6. Second, as matter of practice, some States Parties might seek diplomatic assurances as a
purely prudential matter, even in the absence of particular concerns that the individual in
question is at risk of torture. This may be done for a variety of policy reasons, including to
emphasize to a receiving State the importance that the transferring State Party places on humane
treatment generally, independent of whether the transferring State Party has reached the
conclusion that the specific individual in question may be in danger of being subjected to torture.

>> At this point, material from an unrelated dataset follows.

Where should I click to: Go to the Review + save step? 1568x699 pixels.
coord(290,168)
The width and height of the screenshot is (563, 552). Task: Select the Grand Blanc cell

7. Third, as noted above, we agree with the Committee that diplomatic assurances cannot be
used as a “loophole” to undermine the principle of non-refoulement, and we do not view them as
appropriate in all cases. We strongly reject the suggestion that all transfers accompanied by such
assurances are contrary to Article 3. Indeed, diplomatic assurances can be used precisely so as to
avoid breaching the principle of non-refoulement. Article 3 itself states that “[f]or the purpose of
determining whether there are [substantial] grounds, the competent authorities shall take into
account
all relevant considerations”
(emphasis added). We do not agree that the commitments
of a receiving State with regard to humane treatment of the individual or individuals to be
transferred cannot constitute a “relevant consideration” for the purposes of Article 3. The
essential question in evaluating any particular use of diplomatic assurances is whether, taking
into account the content of the assurances, their credibility and reliability, and the totality of
other relevant factors relating to the individual and the government in question, there are
substantial grounds for believing that the individual would be in danger of being tortured in the
country to which he or she is being transferred.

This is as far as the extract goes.